Meehan Seaway Service Company, Employer; And, Randles &holbrook, Carrier, Petitioners, v. Director, Office of Workers' Compensation Programs of Theunited States Department of Labor; Roberthizinski, Respondents, 4 F.3d 633 (8th Cir. 1993)Annotate this Case
Gregory P. Sujack, Chicago, IL, argued, for petitioners.
Joshua T. Gillelan, II, Washington, DC, argued, for Director, Office of Workers' Compensation Programs.
James Courtney, III, Duluth, MN, argued, for Robert Hizinski.
Before WOLLMAN and LOKEN, Circuit Judges, and BOGUE,* Senior District Judge.
LOKEN, Circuit Judge.
In this case, we join other circuits in holding that an award of workers' compensation benefits to an injured longshoreman may only be stayed pending appellate review upon a showing that payment would cause extreme financial hardship to the employer or its insurer.

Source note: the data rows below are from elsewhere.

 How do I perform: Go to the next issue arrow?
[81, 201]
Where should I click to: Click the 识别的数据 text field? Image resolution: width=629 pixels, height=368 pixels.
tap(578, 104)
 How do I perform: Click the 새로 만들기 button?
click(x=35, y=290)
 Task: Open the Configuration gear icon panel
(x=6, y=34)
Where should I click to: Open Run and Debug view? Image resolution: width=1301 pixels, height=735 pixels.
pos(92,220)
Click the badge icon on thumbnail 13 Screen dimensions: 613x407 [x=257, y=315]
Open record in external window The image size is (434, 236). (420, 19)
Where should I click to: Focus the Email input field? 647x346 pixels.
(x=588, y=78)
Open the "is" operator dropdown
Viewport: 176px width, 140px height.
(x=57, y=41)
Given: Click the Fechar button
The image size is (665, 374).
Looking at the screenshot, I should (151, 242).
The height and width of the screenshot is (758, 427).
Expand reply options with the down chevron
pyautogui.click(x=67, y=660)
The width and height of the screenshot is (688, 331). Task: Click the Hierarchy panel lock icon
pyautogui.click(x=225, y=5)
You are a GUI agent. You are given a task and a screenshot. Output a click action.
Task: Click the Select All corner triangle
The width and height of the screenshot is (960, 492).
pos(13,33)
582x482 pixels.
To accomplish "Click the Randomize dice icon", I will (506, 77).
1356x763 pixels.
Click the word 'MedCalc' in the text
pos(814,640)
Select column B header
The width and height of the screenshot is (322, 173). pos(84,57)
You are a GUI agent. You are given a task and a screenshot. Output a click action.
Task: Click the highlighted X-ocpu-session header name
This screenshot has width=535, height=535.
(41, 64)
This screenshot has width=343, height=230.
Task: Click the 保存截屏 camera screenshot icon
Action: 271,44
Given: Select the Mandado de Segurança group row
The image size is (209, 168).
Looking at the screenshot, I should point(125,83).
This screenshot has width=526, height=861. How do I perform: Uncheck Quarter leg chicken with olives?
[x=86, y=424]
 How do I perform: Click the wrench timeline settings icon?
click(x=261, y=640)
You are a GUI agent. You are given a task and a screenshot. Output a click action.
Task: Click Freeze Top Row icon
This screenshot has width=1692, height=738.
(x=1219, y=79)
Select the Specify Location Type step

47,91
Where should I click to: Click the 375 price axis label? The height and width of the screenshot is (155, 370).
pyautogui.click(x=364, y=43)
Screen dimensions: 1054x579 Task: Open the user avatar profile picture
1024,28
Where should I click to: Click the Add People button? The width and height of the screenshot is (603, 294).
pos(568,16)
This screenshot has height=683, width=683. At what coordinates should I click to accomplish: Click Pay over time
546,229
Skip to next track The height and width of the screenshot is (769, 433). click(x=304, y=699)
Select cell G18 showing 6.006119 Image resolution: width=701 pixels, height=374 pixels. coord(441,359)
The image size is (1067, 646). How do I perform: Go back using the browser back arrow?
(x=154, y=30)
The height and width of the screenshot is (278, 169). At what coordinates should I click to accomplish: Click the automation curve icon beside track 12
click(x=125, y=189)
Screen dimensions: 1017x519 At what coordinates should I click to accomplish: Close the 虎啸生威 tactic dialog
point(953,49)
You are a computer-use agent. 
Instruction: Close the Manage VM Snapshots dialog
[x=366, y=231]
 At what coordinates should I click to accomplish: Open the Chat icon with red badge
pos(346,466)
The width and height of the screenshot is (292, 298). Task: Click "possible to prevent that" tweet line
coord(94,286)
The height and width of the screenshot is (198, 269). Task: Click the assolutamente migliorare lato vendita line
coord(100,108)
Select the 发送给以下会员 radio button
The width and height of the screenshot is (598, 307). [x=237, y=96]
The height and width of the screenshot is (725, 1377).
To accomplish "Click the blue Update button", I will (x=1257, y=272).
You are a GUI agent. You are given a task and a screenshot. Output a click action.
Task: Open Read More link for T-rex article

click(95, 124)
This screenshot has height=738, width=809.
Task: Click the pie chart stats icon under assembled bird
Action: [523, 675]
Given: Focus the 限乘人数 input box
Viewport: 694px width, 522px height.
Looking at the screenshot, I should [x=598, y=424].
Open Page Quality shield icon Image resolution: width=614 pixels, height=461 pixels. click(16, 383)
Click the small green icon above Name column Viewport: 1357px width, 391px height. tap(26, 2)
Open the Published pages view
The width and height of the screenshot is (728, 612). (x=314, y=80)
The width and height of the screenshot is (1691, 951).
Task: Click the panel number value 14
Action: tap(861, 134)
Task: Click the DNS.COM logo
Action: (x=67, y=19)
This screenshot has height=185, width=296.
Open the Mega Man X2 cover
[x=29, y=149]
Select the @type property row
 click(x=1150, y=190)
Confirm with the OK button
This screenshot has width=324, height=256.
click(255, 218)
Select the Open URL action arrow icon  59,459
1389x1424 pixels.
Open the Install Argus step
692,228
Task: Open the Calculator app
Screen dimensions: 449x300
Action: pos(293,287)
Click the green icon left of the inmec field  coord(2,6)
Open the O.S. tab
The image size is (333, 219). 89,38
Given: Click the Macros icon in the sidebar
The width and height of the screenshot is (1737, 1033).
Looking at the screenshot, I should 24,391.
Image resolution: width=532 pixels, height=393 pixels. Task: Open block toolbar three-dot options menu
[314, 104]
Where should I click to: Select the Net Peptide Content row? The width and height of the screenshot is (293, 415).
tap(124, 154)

Accordingly, we affirm the decision of the Department of Labor's Benefits Review Board denying a stay to petitioners Meehan Seaway Service Company, the employer of injured claimant Robert Hizinski, and Randles & Holbrook, the agent for Meehan's insurer.
The Longshore and Harbor Workers' Compensation Act, 33 U.S.C. §§ 901-950, is a comprehensive workers' compensation scheme intended to provide disabled workers prompt and certain recovery of lesser damages than they might recover in common law tort actions. See Potomac Elec. Power Co. v. Director, Office of Workers' Comp. Programs, 449 U.S. 268, 281-82, 101 S. Ct. 509, 516, 66 L. Ed. 2d 446 (1980). The Act provides for an evidentiary hearing before an administrative law judge, who then makes findings and conclusions and issues a compensation order. 33 U.S.C. § 919(c), (d). ALJ compensation orders may be appealed to the Board, whose decisions are in turn reviewed by the courts of appeals. Sec. 921(b) (3), (c).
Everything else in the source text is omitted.